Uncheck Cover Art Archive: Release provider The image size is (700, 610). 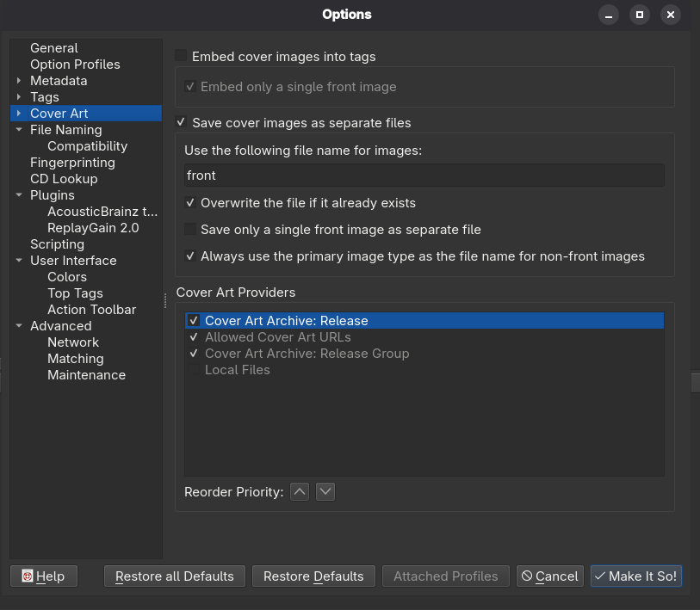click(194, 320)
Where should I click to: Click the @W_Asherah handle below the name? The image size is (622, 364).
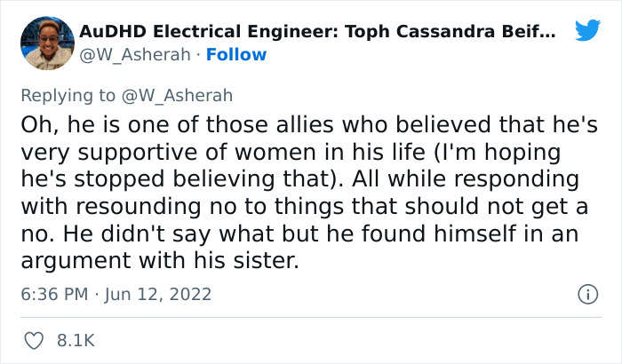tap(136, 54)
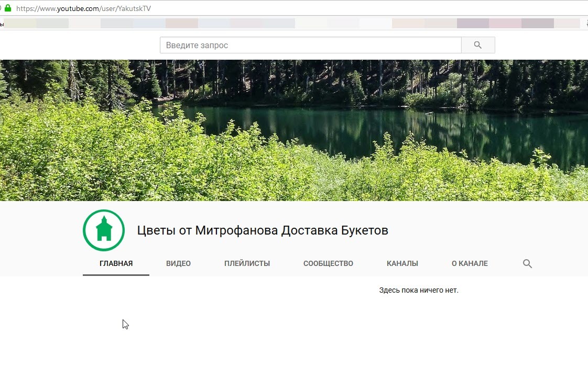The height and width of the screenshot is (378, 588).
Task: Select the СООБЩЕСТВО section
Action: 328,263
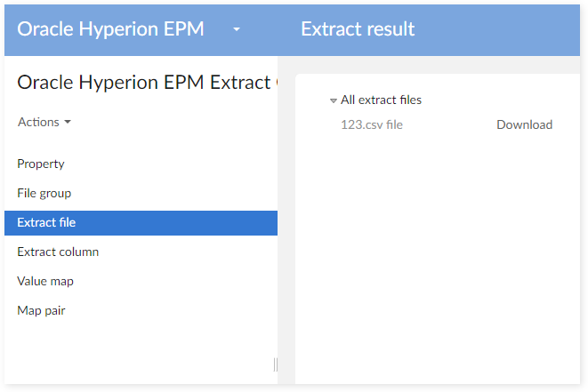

_____

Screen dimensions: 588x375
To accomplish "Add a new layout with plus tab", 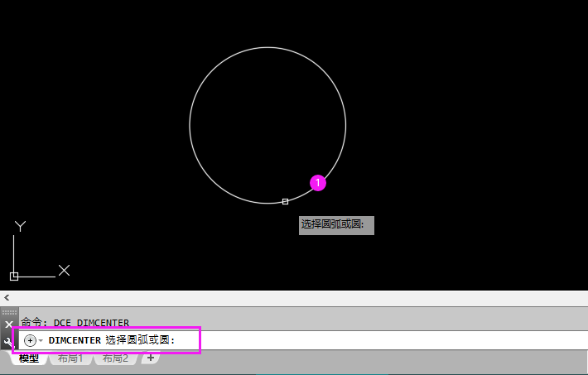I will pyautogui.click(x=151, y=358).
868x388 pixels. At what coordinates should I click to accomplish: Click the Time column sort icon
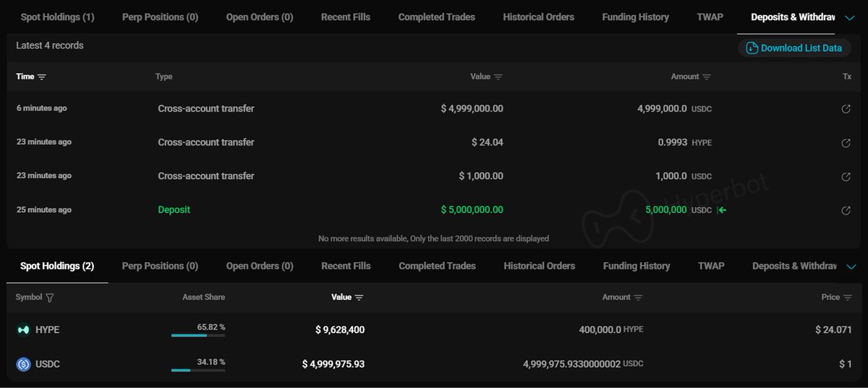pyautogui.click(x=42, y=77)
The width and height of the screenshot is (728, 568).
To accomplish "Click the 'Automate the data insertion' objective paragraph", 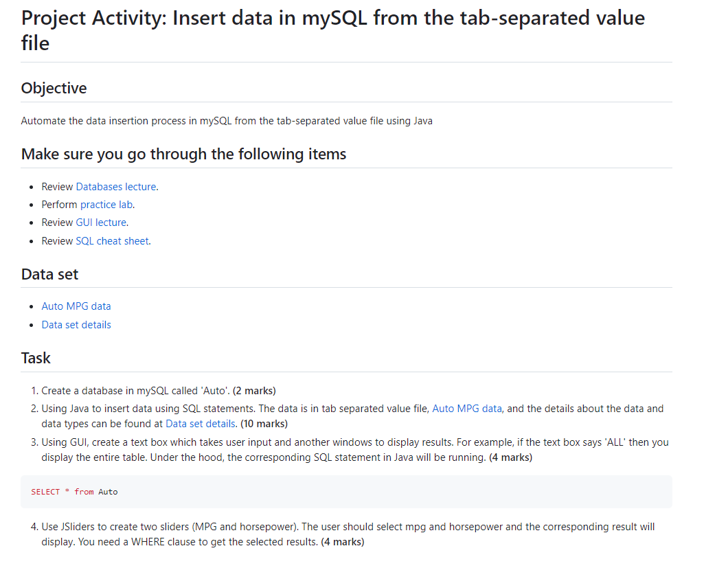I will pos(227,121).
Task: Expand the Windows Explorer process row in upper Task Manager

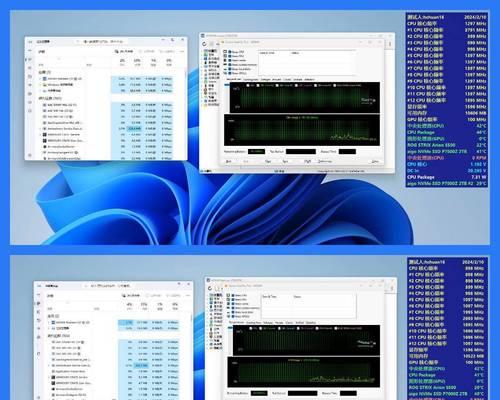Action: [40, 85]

_____

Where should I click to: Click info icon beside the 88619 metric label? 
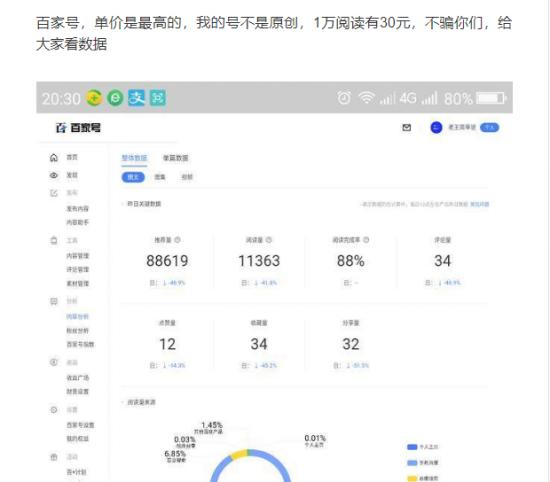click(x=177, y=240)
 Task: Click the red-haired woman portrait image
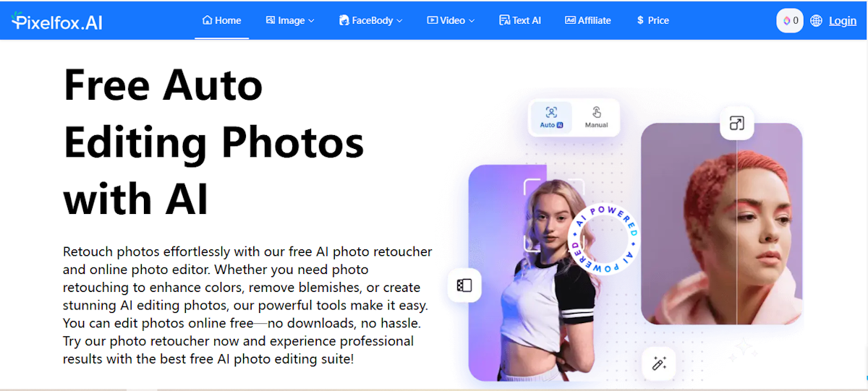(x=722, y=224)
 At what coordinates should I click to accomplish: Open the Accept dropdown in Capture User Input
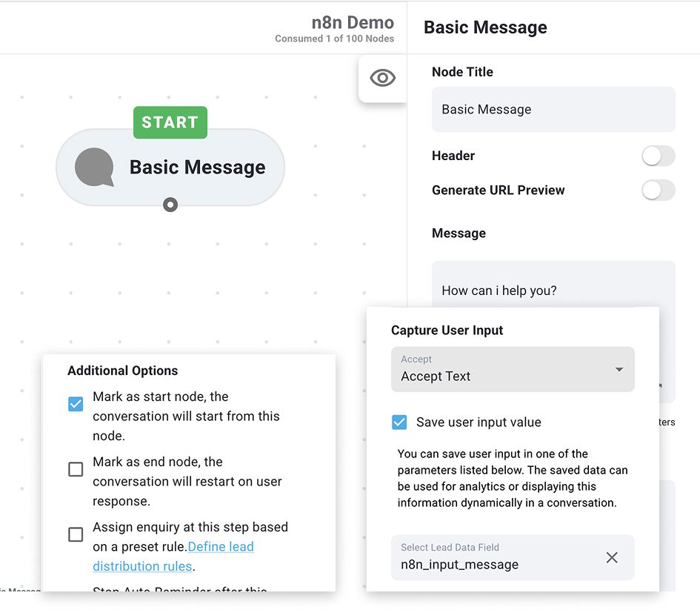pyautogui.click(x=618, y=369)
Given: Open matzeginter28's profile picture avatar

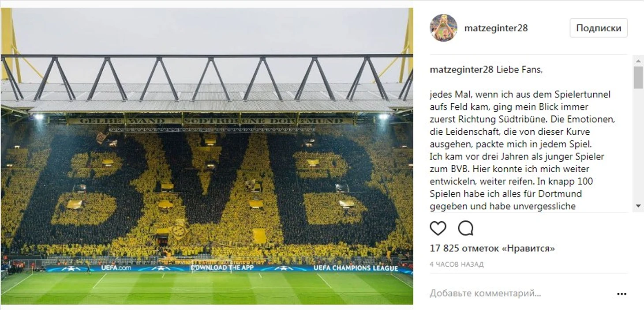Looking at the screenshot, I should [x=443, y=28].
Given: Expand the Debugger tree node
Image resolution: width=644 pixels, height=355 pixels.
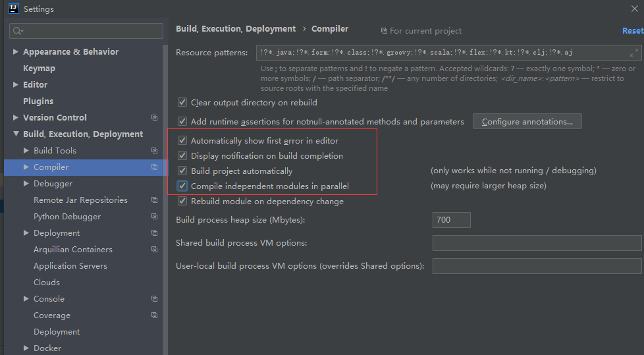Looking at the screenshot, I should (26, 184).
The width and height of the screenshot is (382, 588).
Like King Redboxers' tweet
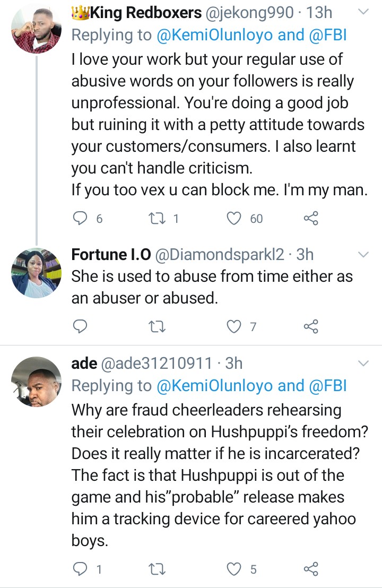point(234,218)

_____

What you need to do
Above is the material; set down exactly its lines from the one containing "868x388 pixels. At" down to the one containing "The width and height of the screenshot is (728, 568).", both included, leaving out any pictures.

Solution
868x388 pixels. At what coordinates should I click to accomplish: Click the Time column sort icon
pyautogui.click(x=42, y=77)
The width and height of the screenshot is (728, 568).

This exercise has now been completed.